La Flûte de roseau (Mest) (1989) du Kazakh Ermek Shinarbaev évoque la tragédie de la diaspora coréenne en images somptueuses mais prévisibles, accompagnées d'une ensorcelante partition du compositeur Vladislav Shute ; je reste hélas peu sensible au cinéma contemplatif et sentencieux. De plus, les histoires de vengeance m'ennuient. Cette œuvre pourra néanmoins combler les amateurs de Tarkovski et de fables asiatiques. Là aussi, le quotidien croise la poésie. Comme pour les autres films le bonus éclaire le film intelligemment, ici un entretien avec le réalisateur.

Ces quatre films, augmentés de La servante (Hanyo) (1960) du Coréen Kim Ki-young et le remake de son compatriote Im Sang-soo (2010), ainsi que La loi de la frontière (Hudutların Kanunu) du Turc Lüfti Ö Akad, sont également diffusés sur les chaînes Ciné+ Club et Ciné+ Classic du 8 au 27 avril. Le coffret DVD, volume 1 d'une nouvelle collection chez Carlotta, sort le 18 avril.

mercredi 4 avril 2012

Paris, un contre un


Je pensais être capable de marcher "sur les pas de Céline", mais j'ai dû écourter la promenade du DVD Paris Céline, excédé par la gouaille forcée de Lorànt Deutsch. Si Louis Ferdinand Céline est l'un des plus grands écrivains français du XXe siècle avec Louis Aragon, leurs points de vue politiques réciproques ont souvent écarté maint lecteur. Les documents d'époque cités sont toujours passionnants, mais les singeries langagières du commentateur arpentant les lieux céliniens de Paris ne font pas style pour autant. Peut-être suis-je de mauvaise foi, le fond rejoignant la forme, car j'ai du mal à suivre les fans de Céline lorsqu'ils penchent vigoureusement à droite. Pour l'auteur du film, Patrick Buisson, le handicap est carrément extrême, puisqu'il dirigea Minute et Le Crapouillot et collabore avec Sarkozy en le conseillant, entre autres, sur la création du ministère de l'Identité nationale. Je m'en veux même de lui faire de la publicité en citant son nom, mais de toute manière le documentaire réalisé par Guillaume Laidet est rasoir. Mieux vaut se tourner vers Céline vivant, un DVD bouleversant et autrement plus stylé, également publié par Les Éditions Montparnasse.

Quant à Paris, on se rattrapera aisément avec un troisième DVD du même éditeur, une suite d'images cadrant, entre autres, l'époque de mon enfance, émotions fidèles comme en produit aussi Le ballon rouge de Robert Lamorisse. On n'imagine jamais à quel point la France d'avant 1968 était grise, sans couleurs psychédéliques ni rouge et noir.
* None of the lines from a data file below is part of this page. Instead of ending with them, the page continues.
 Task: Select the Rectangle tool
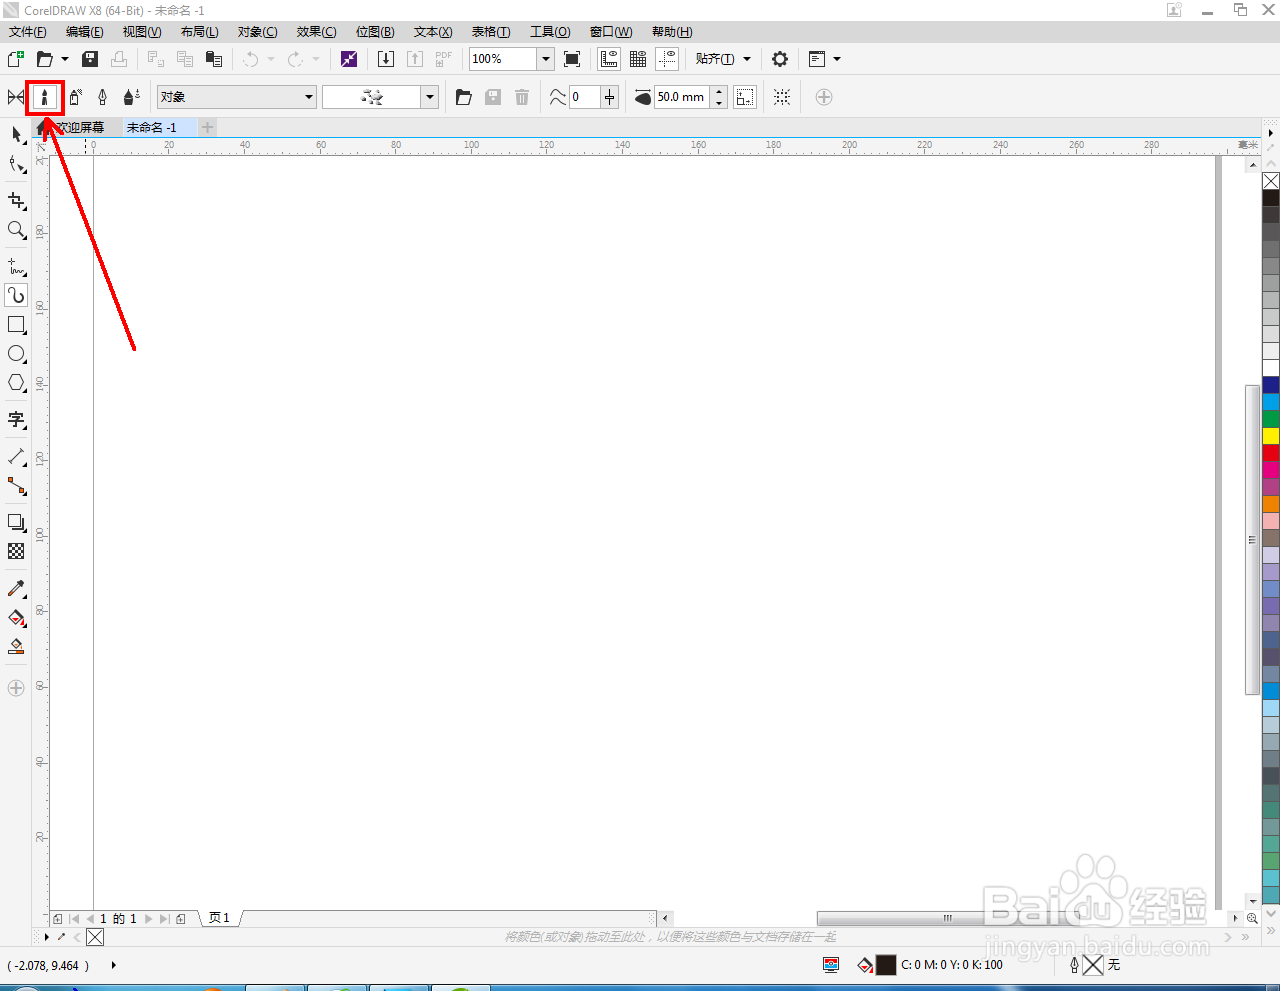click(x=16, y=325)
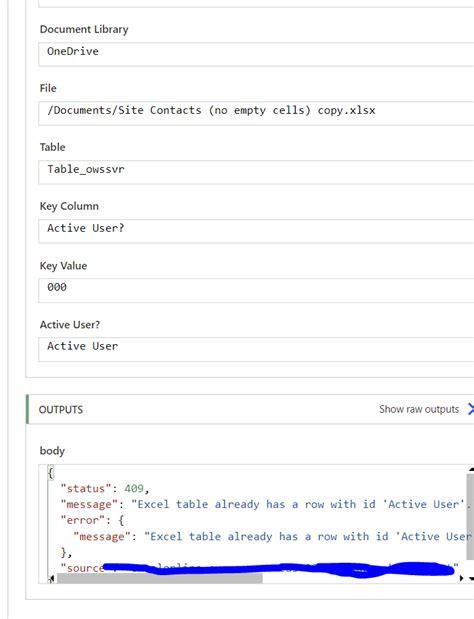The width and height of the screenshot is (474, 619).
Task: Click the File field with xlsx path
Action: 256,113
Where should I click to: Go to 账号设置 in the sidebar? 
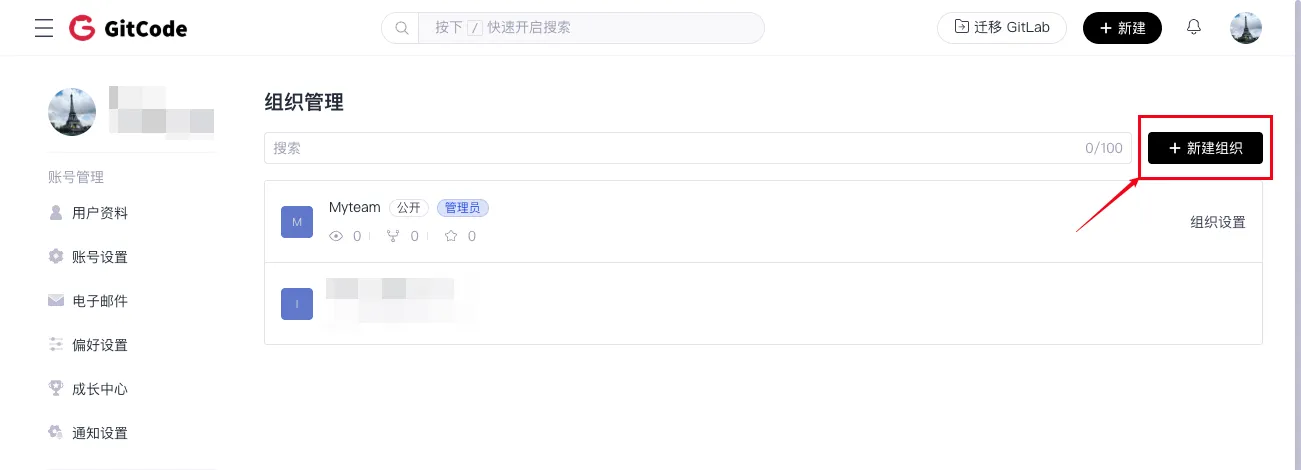100,257
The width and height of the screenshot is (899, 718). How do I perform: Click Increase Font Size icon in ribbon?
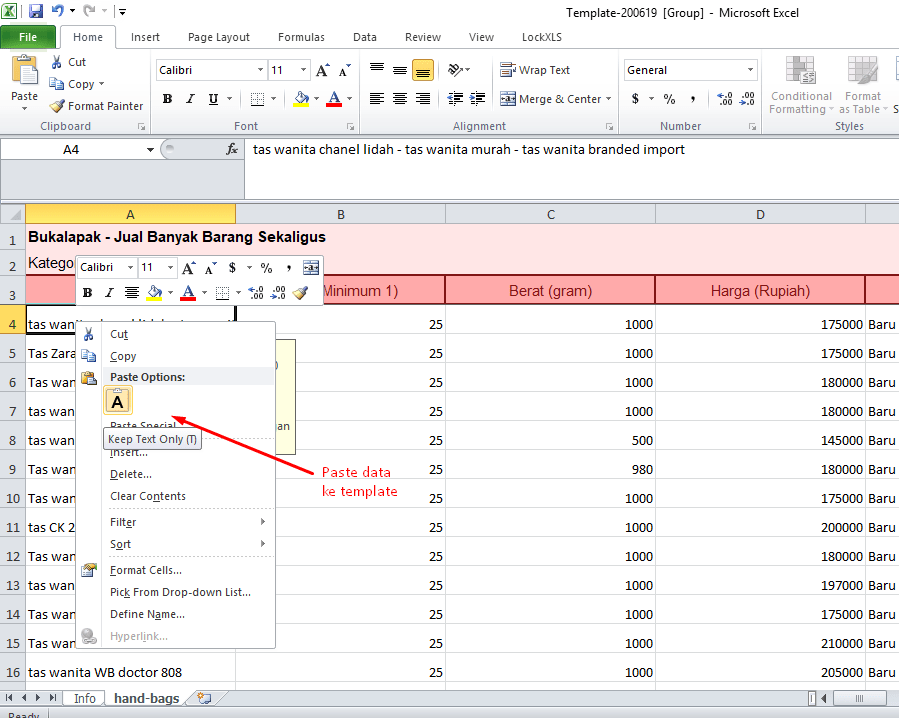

Tout en nuances de gris, les photographies noir et blanc de Robert Doisneau tout simplement forment un kaléidoscope aussi puissant que tendre. Dans le film de Patrick Jeudy, le photographe commente ses clichés en voix off, dispositif simplissime et hyper-efficace, sans autres fioritures que la tendresse et l'humanité qui s'en dégagent. En marge du film, les 700 photos sont réunies en séquences thématiques, sans leur commentaire, exposant la justesse du regard et son intelligence. Comme sur une valse musette on se laisse porter par les images des usines Renault et de la banlieue, des anciennes Halles et des bistrots, de la Libération de Paris et de célébrités comme Prévert, Léautaud, Picasso et tant d'autres, de la mode qu'il critique et des baisers qu'il met en scène. J'aime particulièrement la série de la boutique de Romi où est exposé la tableau d'une femme nue avec les passants derrière la vitrine. Jusqu'à la fin de sa vie en 1994, Robert Doisneau a photographié les enfants de son quartier de Gentilly, comme me le racontaient mes nièces lorsqu'il venait à chaque fête de leur école.

P.S. : jusqu'au 28 avril Exposition Doisneau, Paris Les Halles à l'Hôtel de Ville (Salon d'accueil de la Mairie de Paris), de 10h à 19h sauf dimanche, entrée libre.